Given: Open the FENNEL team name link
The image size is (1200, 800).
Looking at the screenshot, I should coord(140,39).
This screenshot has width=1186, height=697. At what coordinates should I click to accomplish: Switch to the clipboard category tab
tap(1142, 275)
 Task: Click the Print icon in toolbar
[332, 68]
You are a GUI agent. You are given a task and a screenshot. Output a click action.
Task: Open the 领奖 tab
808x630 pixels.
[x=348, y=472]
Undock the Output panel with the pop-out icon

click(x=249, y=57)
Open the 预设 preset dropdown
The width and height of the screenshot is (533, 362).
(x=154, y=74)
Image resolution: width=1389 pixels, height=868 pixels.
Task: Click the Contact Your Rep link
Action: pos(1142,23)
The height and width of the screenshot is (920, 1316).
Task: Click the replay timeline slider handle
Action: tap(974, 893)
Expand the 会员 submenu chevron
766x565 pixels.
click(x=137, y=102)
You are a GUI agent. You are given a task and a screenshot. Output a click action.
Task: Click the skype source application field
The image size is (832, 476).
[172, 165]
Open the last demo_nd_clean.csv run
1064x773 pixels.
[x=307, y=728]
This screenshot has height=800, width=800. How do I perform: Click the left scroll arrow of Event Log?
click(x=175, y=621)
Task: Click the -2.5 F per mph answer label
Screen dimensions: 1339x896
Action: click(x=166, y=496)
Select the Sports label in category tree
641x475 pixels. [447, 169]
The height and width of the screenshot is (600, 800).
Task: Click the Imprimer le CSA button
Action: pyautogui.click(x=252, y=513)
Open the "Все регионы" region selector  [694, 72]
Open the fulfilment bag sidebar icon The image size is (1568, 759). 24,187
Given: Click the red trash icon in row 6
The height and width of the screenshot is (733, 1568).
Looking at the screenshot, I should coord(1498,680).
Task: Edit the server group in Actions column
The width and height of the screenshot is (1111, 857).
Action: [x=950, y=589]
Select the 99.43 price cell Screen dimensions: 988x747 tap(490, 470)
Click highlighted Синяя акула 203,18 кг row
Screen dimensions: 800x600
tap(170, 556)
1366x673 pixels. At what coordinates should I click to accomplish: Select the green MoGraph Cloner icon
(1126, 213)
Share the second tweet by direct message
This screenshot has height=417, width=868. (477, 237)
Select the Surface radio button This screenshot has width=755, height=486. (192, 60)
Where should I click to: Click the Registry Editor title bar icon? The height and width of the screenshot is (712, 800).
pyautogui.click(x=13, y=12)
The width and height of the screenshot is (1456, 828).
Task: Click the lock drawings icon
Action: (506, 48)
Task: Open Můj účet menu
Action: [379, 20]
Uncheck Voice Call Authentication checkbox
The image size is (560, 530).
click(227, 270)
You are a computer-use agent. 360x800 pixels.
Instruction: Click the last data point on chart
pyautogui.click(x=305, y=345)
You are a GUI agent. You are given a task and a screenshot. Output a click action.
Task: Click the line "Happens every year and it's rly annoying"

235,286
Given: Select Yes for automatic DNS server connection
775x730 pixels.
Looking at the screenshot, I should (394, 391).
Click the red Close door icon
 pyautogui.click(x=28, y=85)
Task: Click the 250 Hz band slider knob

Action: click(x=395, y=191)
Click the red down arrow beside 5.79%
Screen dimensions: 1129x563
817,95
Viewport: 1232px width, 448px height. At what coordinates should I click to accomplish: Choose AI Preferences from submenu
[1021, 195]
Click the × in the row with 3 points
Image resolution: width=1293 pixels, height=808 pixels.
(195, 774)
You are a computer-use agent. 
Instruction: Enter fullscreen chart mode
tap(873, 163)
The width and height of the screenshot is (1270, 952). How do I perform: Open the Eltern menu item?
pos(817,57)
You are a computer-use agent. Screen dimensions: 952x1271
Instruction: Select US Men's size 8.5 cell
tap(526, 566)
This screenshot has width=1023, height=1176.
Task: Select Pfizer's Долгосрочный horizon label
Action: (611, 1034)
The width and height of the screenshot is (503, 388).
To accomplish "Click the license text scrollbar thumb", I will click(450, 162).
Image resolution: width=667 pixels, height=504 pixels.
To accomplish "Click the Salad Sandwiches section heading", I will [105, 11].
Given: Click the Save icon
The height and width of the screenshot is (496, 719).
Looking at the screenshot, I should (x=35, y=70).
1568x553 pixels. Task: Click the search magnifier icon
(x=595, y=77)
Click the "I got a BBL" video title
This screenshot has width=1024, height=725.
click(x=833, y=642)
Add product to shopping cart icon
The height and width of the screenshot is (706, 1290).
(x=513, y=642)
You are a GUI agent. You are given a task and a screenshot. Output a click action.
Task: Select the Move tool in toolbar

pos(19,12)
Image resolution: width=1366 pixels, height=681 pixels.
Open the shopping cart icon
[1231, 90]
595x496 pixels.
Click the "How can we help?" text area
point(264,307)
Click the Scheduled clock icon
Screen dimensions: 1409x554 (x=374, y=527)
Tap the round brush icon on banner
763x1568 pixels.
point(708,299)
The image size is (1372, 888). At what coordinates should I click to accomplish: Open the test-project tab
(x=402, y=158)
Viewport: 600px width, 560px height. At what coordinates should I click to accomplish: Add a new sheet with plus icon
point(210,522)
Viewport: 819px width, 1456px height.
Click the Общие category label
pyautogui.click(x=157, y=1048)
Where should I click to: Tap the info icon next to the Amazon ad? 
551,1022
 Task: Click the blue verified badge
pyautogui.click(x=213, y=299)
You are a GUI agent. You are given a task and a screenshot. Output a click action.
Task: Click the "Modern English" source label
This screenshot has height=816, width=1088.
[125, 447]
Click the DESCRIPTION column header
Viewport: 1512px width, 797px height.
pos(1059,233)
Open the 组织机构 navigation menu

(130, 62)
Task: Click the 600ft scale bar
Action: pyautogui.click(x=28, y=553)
● ● ● ● ● ● ●
• **What to produce**
Repeat the records exactly, leaving out none of them.

• **Written solution**
Given: Open the FENNEL team name link
The image size is (1200, 800).
Looking at the screenshot, I should coord(140,39).
This screenshot has width=1186, height=697. At what coordinates should I click to accomplish: Switch to the clipboard category tab
tap(1142, 275)
 Task: Click the Print icon in toolbar
[332, 68]
You are a GUI agent. You are given a task and a screenshot. Output a click action.
Task: Open the 领奖 tab
808x630 pixels.
[x=348, y=472]
Undock the Output panel with the pop-out icon

click(x=249, y=57)
Open the 预设 preset dropdown
The width and height of the screenshot is (533, 362).
(x=154, y=74)
Image resolution: width=1389 pixels, height=868 pixels.
Task: Click the Contact Your Rep link
Action: pos(1142,23)
The height and width of the screenshot is (920, 1316).
Task: Click the replay timeline slider handle
Action: tap(974, 893)
Expand the 会员 submenu chevron
766x565 pixels.
click(x=137, y=102)
You are a GUI agent. You are given a task and a screenshot. Output a click action.
Task: Click the skype source application field
The image size is (832, 476).
[172, 165]
Open the last demo_nd_clean.csv run
1064x773 pixels.
[x=307, y=728]
This screenshot has height=800, width=800. How do I perform: Click the left scroll arrow of Event Log?
click(x=175, y=621)
Task: Click the -2.5 F per mph answer label
Screen dimensions: 1339x896
Action: click(x=166, y=496)
Select the Sports label in category tree
641x475 pixels. [447, 169]
The height and width of the screenshot is (600, 800).
Task: Click the Imprimer le CSA button
Action: pyautogui.click(x=252, y=513)
Open the "Все регионы" region selector  [694, 72]
Open the fulfilment bag sidebar icon The image size is (1568, 759). 24,187
Given: Click the red trash icon in row 6
The height and width of the screenshot is (733, 1568).
Looking at the screenshot, I should coord(1498,680).
Task: Edit the server group in Actions column
The width and height of the screenshot is (1111, 857).
Action: [x=950, y=589]
Select the 99.43 price cell Screen dimensions: 988x747 tap(490, 470)
Click highlighted Синяя акула 203,18 кг row
Screen dimensions: 800x600
tap(170, 556)
1366x673 pixels. At what coordinates should I click to accomplish: Select the green MoGraph Cloner icon
(1126, 213)
Share the second tweet by direct message
This screenshot has height=417, width=868. (477, 237)
Select the Surface radio button This screenshot has width=755, height=486. (192, 60)
Where should I click to: Click the Registry Editor title bar icon? The height and width of the screenshot is (712, 800).
pyautogui.click(x=13, y=12)
The width and height of the screenshot is (1456, 828).
Task: Click the lock drawings icon
Action: (506, 48)
Task: Open Můj účet menu
Action: [379, 20]
Uncheck Voice Call Authentication checkbox
The image size is (560, 530).
click(227, 270)
You are a computer-use agent. 360x800 pixels.
Instruction: Click the last data point on chart
pyautogui.click(x=305, y=345)
You are a GUI agent. You are given a task and a screenshot. Output a click action.
Task: Click the line "Happens every year and it's rly annoying"

235,286
Given: Select Yes for automatic DNS server connection
775x730 pixels.
Looking at the screenshot, I should (394, 391).
Click the red Close door icon
 pyautogui.click(x=28, y=85)
Task: Click the 250 Hz band slider knob

Action: click(x=395, y=191)
Click the red down arrow beside 5.79%
Screen dimensions: 1129x563
817,95
Viewport: 1232px width, 448px height. At what coordinates should I click to accomplish: Choose AI Preferences from submenu
[1021, 195]
Click the × in the row with 3 points
Image resolution: width=1293 pixels, height=808 pixels.
(195, 774)
You are a computer-use agent. 
Instruction: Enter fullscreen chart mode
tap(873, 163)
The width and height of the screenshot is (1270, 952). How do I perform: Open the Eltern menu item?
pos(817,57)
You are a computer-use agent. Screen dimensions: 952x1271
Instruction: Select US Men's size 8.5 cell
tap(526, 566)
This screenshot has width=1023, height=1176.
Task: Select Pfizer's Долгосрочный horizon label
Action: (611, 1034)
The width and height of the screenshot is (503, 388).
To accomplish "Click the license text scrollbar thumb", I will click(450, 162).
Image resolution: width=667 pixels, height=504 pixels.
To accomplish "Click the Salad Sandwiches section heading", I will [105, 11].
Given: Click the Save icon
The height and width of the screenshot is (496, 719).
Looking at the screenshot, I should (x=35, y=70).
1568x553 pixels. Task: Click the search magnifier icon
(x=595, y=77)
Click the "I got a BBL" video title
This screenshot has width=1024, height=725.
click(x=833, y=642)
Add product to shopping cart icon
The height and width of the screenshot is (706, 1290).
(x=513, y=642)
You are a GUI agent. You are given a task and a screenshot. Output a click action.
Task: Select the Move tool in toolbar

pos(19,12)
Image resolution: width=1366 pixels, height=681 pixels.
Open the shopping cart icon
[1231, 90]
595x496 pixels.
Click the "How can we help?" text area
point(264,307)
Click the Scheduled clock icon
Screen dimensions: 1409x554 (x=374, y=527)
Tap the round brush icon on banner
763x1568 pixels.
point(708,299)
The image size is (1372, 888). At what coordinates should I click to accomplish: Open the test-project tab
(x=402, y=158)
Viewport: 600px width, 560px height. At what coordinates should I click to accomplish: Add a new sheet with plus icon
point(210,522)
Viewport: 819px width, 1456px height.
Click the Общие category label
pyautogui.click(x=157, y=1048)
Where should I click to: Tap the info icon next to the Amazon ad? 
551,1022
 Task: Click the blue verified badge
pyautogui.click(x=213, y=299)
You are a GUI agent. You are given a task and a screenshot. Output a click action.
Task: Click the "Modern English" source label
This screenshot has height=816, width=1088.
[125, 447]
Click the DESCRIPTION column header
Viewport: 1512px width, 797px height.
pos(1059,233)
Open the 组织机构 navigation menu

(130, 62)
Task: Click the 600ft scale bar
Action: pyautogui.click(x=28, y=553)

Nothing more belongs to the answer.